Although physician and hospital respondents overwhelming supported the concept of mining patient data (95 percent), they understood the sensitivities that surround how that information is used. In fact, 85 percent of physician and hospital respondents indicated that they were concerned about privacy implications in the use of secondary data.

However, Warren Skea, Ph.D., director of PricewaterhouseCoopers' health care advisory practice, told AAFP News Now that participating physicians and hospitals had a "deep-seated and clear understanding of the value of (secondary) data and the knowledge that it's going to provide in the future health care system."

In addition, although many physician and hospitals respondents described data collection as a burdensome task, said Skea, the process should become easier as the health IT industry increases the efficiencies of EHRs and makes them more user-friendly. "Technological advances are going to drive that," he said.
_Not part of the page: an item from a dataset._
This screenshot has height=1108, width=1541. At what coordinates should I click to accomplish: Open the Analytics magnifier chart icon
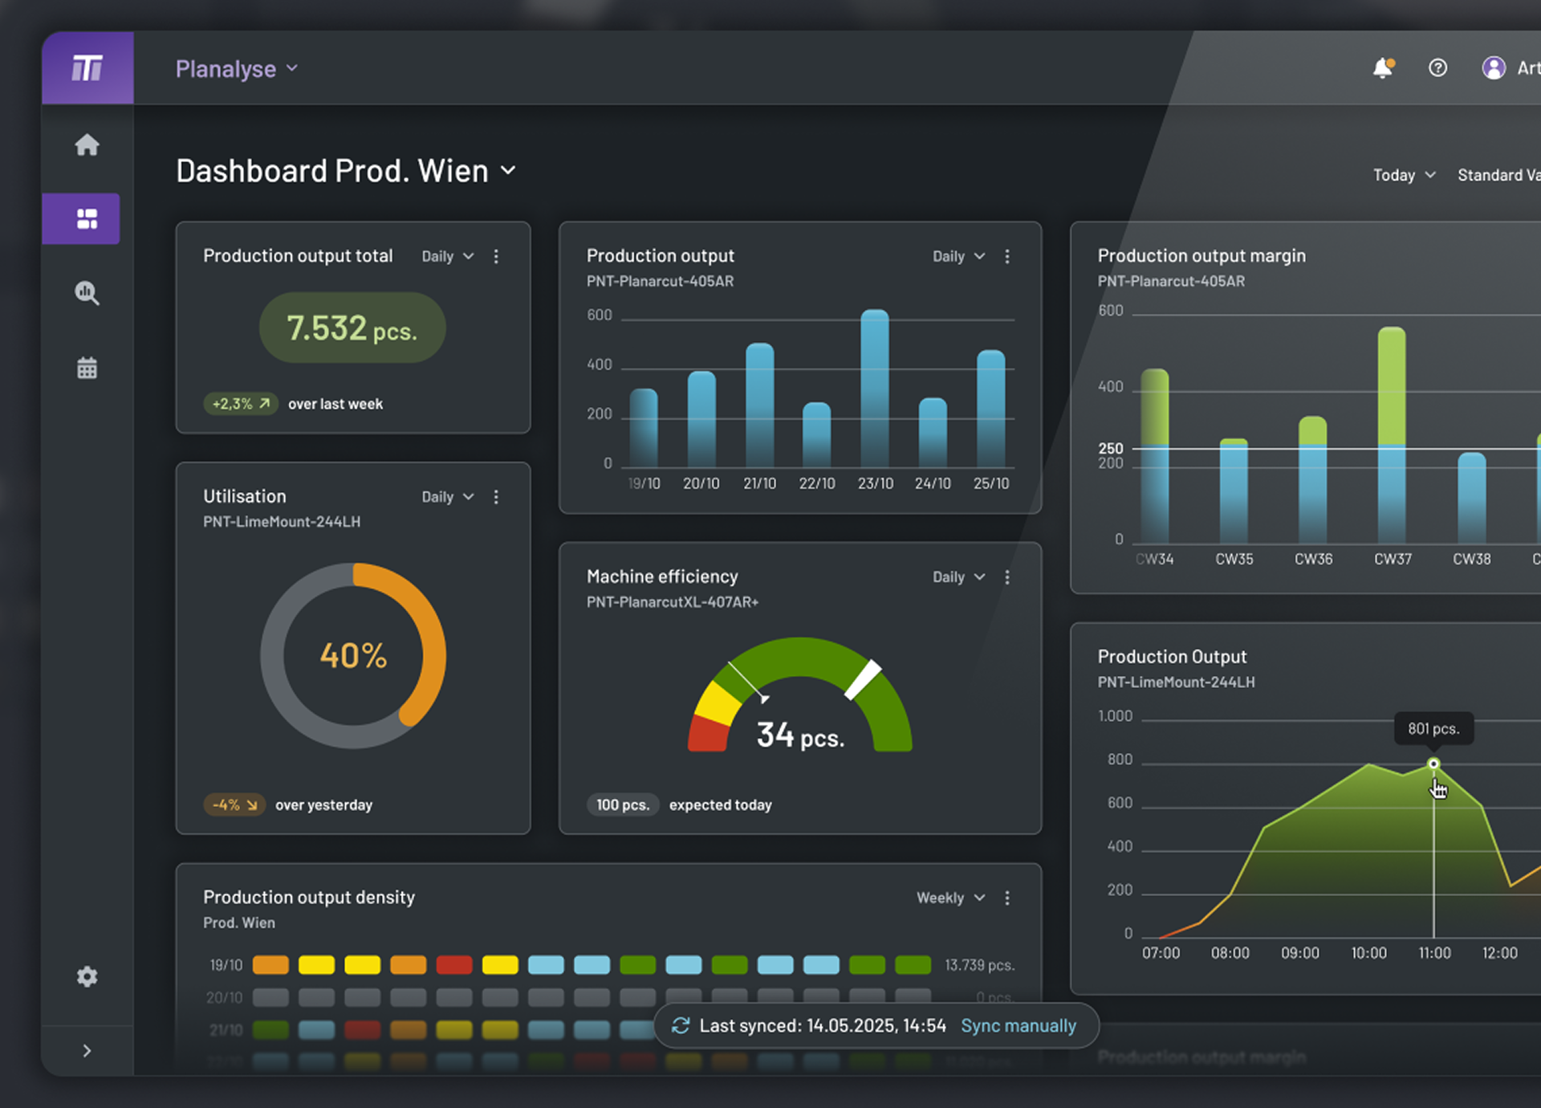click(87, 293)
Payment reform also will drive physicians, particularly primary care physicians, to embrace data collection, said Skea. "The reimbursement model is going to change, and those changes are premised on the capture and use of that (secondary) data."

Patient Education

As part of the project, PricewaterhouseCoopers also convened a roundtable discussion to elicit viewpoints from health industry leaders. Those discussions, which are summarized in the report, name patients as the most important group of health care stakeholders. Participants agreed that patients must remain the focus of any health data initiatives, and, therefore, their rights and privacy must be protected.

In terms of privacy concerns, Skea noted that it is critical that consumers are able to differentiate between their personal health information and secondary health data that is de-identified and aggregated. This secondary data is used strictly to identify trends, said Skea. "It's not the individual that we're concerned about." Rather, he noted, the focus is on the patterns that begin to take shape with the mining of data from millions of patients.

Consumer education will help members of the public realize that data collection is about much more than just the collective good, and that using aggregated data will benefit them personally, said Skea. For example, sifting through secondary data will allow researchers and health care providers to identify patients who are at high risk for certain diseases, target diseases before their onset, and learn what treatment protocols patients respond to best.

Government Role

The federal government's interest in health IT, including the allocation of billions of dollars in stimulus funding, "will drive the exponential growth of data and create even greater opportunity for secondary use," say the authors, but they suggest that the government should avoid creating mandates around health IT.

Rather, the government should focus its efforts on developing incentives to encourage the private sector to collect, share and use health data; establish standards; and rework health IT structures to allow for interoperability between systems.

"Government should act as sponsor, communicator and champion," concludes the report.